CareBridge Ltd ("CareBridge", "we", "us") is committed to protecting your personal data. This Privacy Policy explains how we collect, use, disclose and safeguard information when you use our workforce compliance platform (the "Service"), in accordance with the UK GDPR and the Data Protection Act 2018.
1. Who we are
CareBridge Ltd is a company registered in England & Wales. We act as a data processoron behalf of care providers (our customers) who are the data controllers of workforce records they upload, and as a data controller for account, billing and usage data of users who register with the Service.
2. Personal data we collect
- Account data: name, work email, hashed password, organisation, role.
- Workforce records (processed on behalf of customers): candidate and worker details, DBS certificate numbers, Right-to-Work evidence, training certificates, supervision notes, evidence documents.
- Usage data: log-in events, IP address, browser type, audit-trail actions.
- Cookies and similar technologies: see our Cookie Policy.
3. Lawful bases for processing
- Contract: to provide the Service to you or your organisation.
- Legitimate interests: to secure, improve and support the Service.
- Legal obligation: to meet record-keeping, tax and regulatory requirements.
- Consent: where required (e.g. non-essential cookies, marketing emails).
4. Special category data
Workforce records may include special category data (e.g. health-related training, criminal-record information via DBS). We process this strictly under contract with the controller, with appropriate safeguards and only as instructed in our Data Processing Agreement.
5. Where your data is stored
All personal data is hosted in UK / EEA data centres. We do not transfer personal data outside the UK or EEA without appropriate safeguards (Standard Contractual Clauses, UK Addendum, or an adequacy decision).
6. Retention
Workforce records are retained for as long as the customer's account is active, plus any period required by law (e.g. CQC and HMRC retention periods). On termination, data is returned or securely deleted within 90 days unless a longer retention is legally required.
7. Your rights
Under UK GDPR you have the right to:
- Access a copy of your personal data.
- Rectify inaccurate or incomplete data.
- Erase your personal data ("right to be forgotten").

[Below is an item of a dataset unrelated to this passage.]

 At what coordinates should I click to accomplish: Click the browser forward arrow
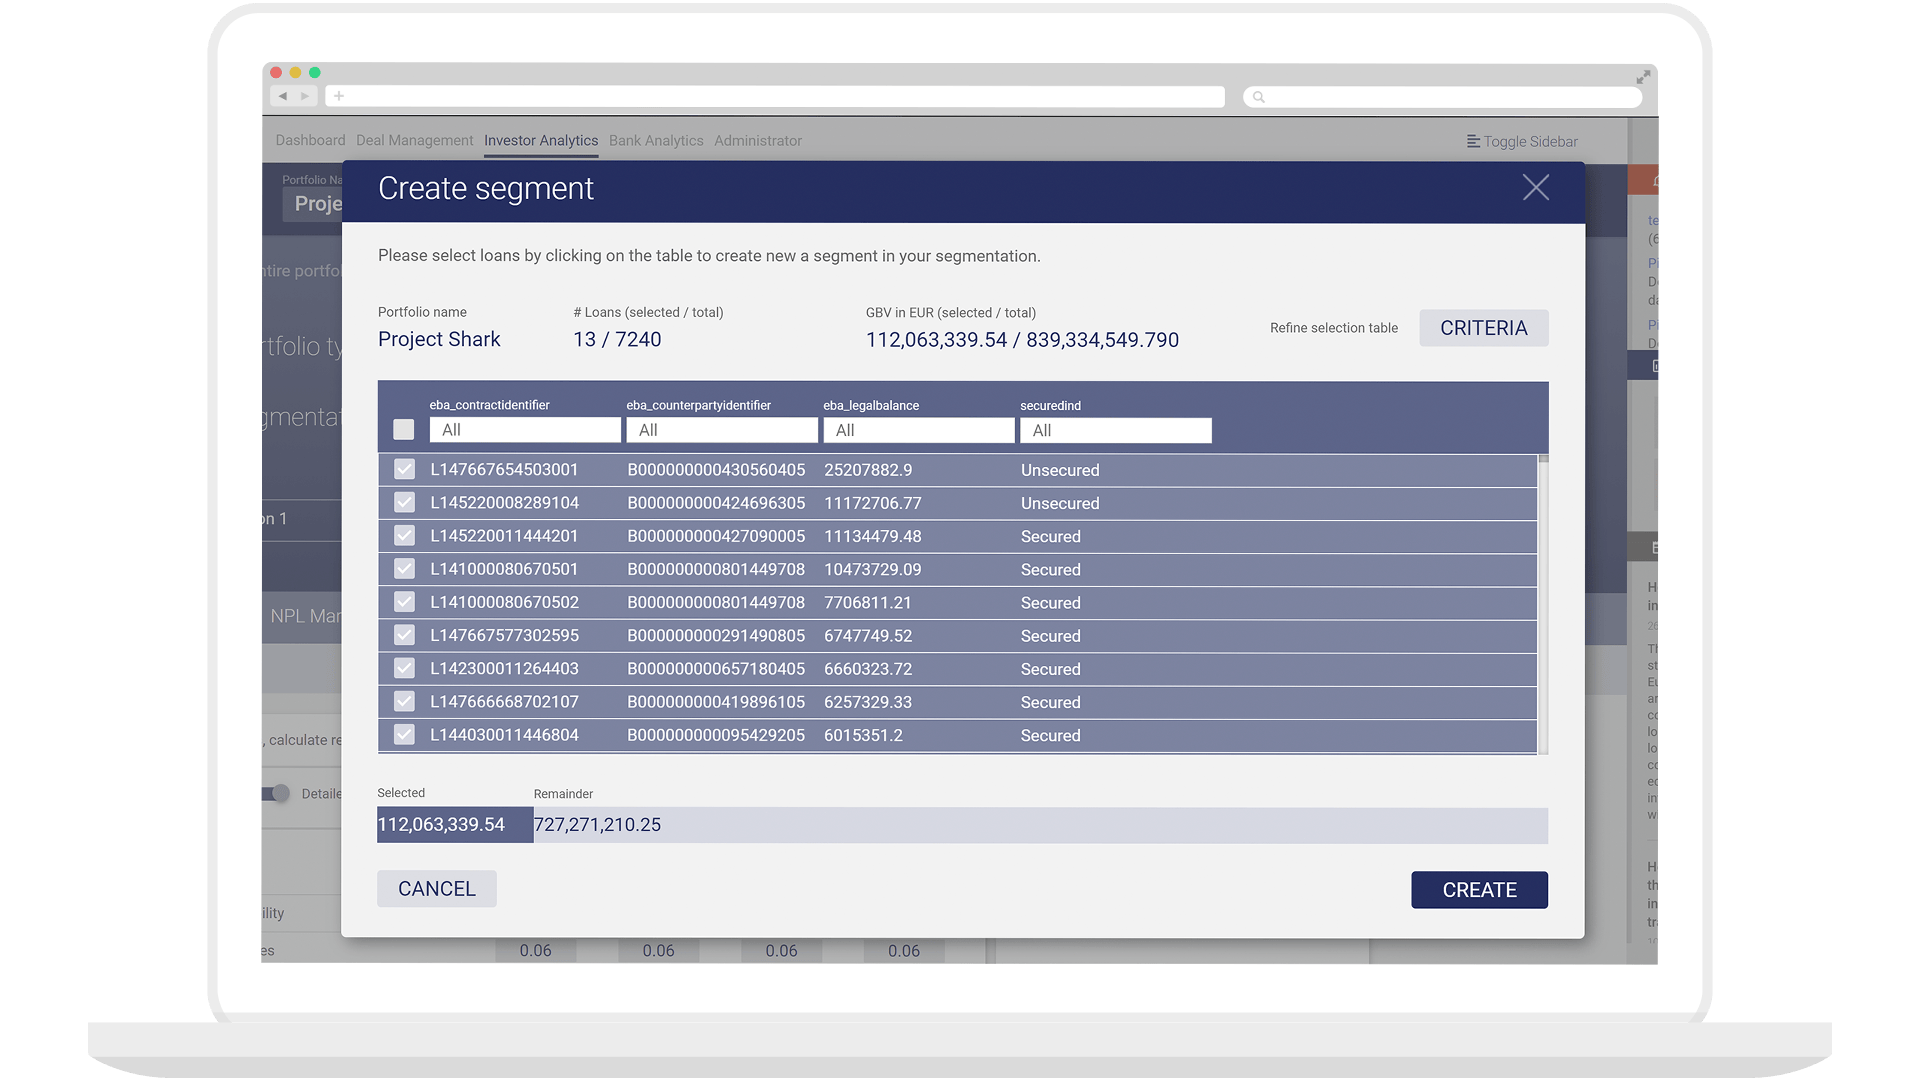click(x=306, y=96)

- Restrict or object to processing.
- Data portability.
- Withdraw consent at any time.
- Lodge a complaint with the Information Commissioner's Office (ico.org.uk).

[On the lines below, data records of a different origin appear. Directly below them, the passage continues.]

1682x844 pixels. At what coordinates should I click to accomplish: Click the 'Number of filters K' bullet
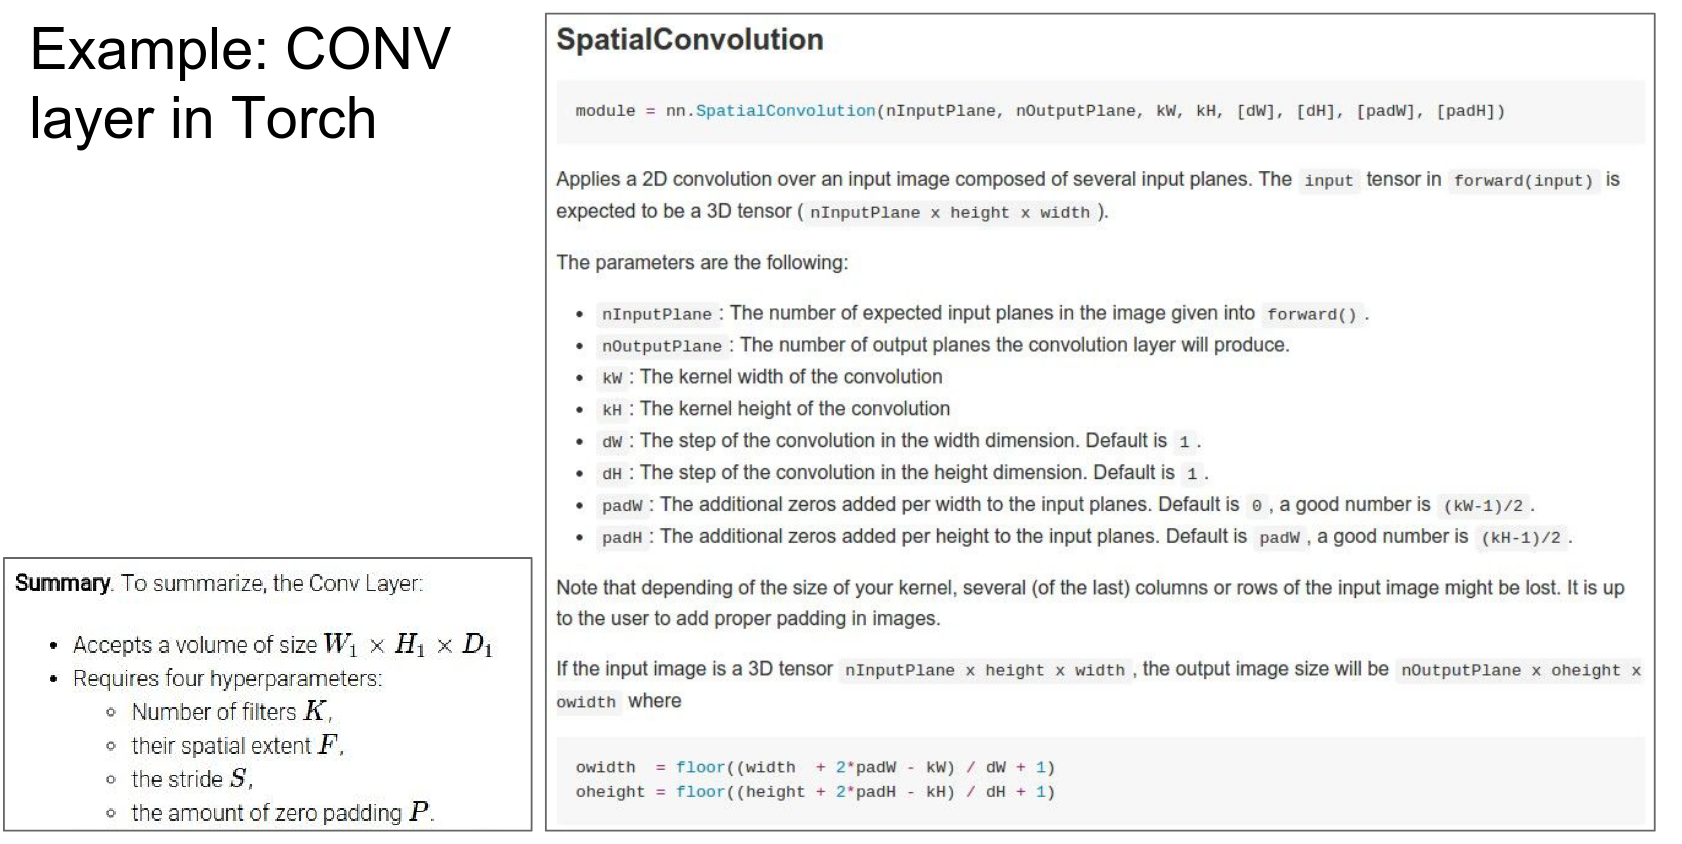click(x=231, y=712)
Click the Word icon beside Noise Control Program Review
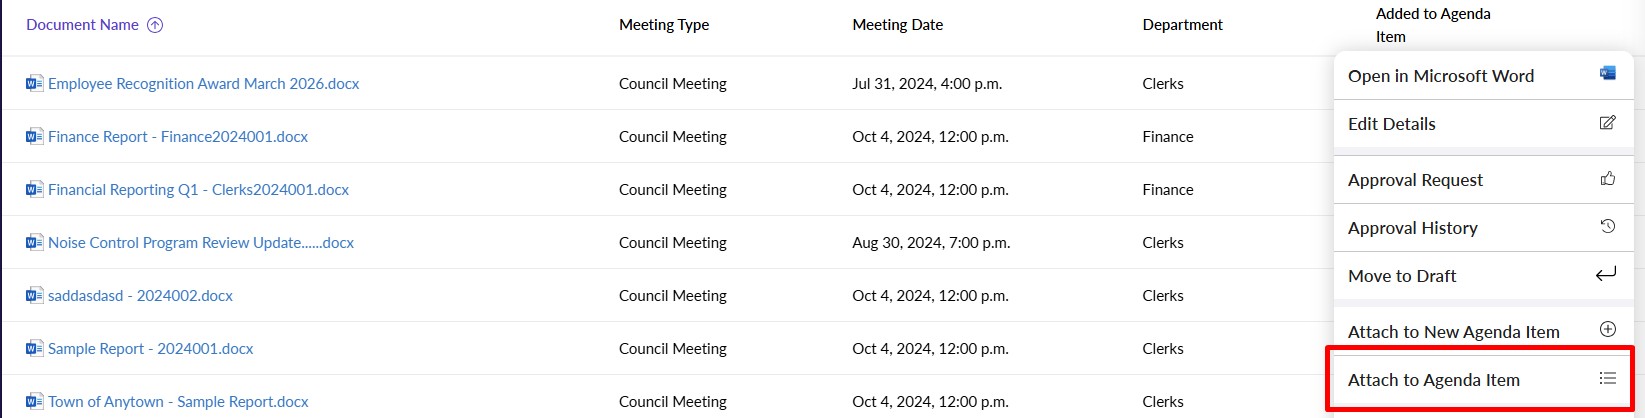This screenshot has width=1645, height=418. (x=35, y=242)
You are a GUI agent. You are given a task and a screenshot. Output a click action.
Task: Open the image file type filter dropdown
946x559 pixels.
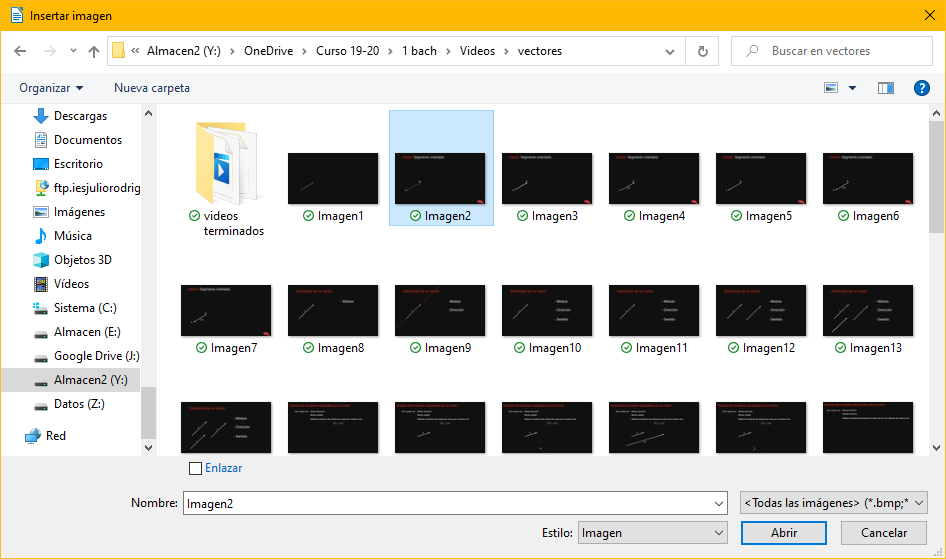(x=834, y=503)
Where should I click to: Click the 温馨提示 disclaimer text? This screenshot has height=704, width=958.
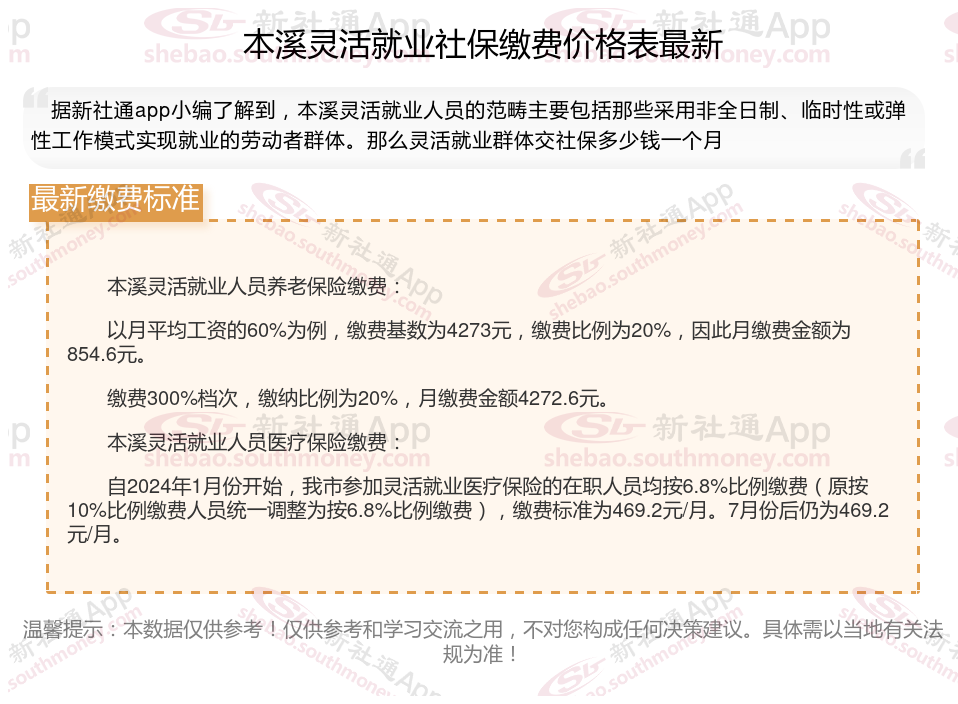coord(483,641)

For workforce records, please contact your employer (the data controller). For account data, email dpo@carebridge.app.
8. Security
We use industry-standard safeguards including TLS 1.2+ in transit, AES-256 encryption at rest, role-based access control, audit logging, signed short-lived download URLs for evidence documents, and regular penetration testing.
9. Sub-processors
A current list of sub-processors is available on request. We notify customers of changes in line with our Data Processing Agreement.
10. Changes to this policy
We will notify you of material changes by email or in-product notice at least 30 days before they take effect.